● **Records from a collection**
::::

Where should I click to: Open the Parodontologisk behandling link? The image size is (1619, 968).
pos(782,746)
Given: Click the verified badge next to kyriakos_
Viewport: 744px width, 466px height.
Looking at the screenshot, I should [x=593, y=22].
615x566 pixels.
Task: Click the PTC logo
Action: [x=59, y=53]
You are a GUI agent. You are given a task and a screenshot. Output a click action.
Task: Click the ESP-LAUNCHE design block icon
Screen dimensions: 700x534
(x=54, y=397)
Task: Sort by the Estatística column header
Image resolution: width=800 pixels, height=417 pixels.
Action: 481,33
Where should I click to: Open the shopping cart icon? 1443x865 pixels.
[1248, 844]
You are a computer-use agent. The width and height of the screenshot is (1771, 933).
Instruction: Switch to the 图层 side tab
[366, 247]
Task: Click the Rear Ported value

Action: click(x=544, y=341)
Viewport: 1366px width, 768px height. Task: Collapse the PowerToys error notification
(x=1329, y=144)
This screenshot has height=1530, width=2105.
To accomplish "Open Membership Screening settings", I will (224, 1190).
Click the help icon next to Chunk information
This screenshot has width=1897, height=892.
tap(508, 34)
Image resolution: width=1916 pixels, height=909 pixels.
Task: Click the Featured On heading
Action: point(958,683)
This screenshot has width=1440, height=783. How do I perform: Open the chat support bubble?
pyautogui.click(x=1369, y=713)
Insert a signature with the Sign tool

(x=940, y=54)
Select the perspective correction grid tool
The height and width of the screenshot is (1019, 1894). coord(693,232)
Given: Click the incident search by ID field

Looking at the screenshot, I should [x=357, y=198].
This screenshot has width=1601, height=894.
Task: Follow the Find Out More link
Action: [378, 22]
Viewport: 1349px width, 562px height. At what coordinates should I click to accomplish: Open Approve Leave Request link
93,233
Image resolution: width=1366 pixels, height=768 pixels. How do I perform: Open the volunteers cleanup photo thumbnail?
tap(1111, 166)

::::

Return exactly the lines above from the line that has "Viewport: 1366px width, 768px" through the line that has "Click the help icon next to Chunk information", inclusive, and nothing else.

Viewport: 1366px width, 768px height. Task: Collapse the PowerToys error notification
(x=1329, y=144)
This screenshot has height=1530, width=2105.
To accomplish "Open Membership Screening settings", I will (224, 1190).
Click the help icon next to Chunk information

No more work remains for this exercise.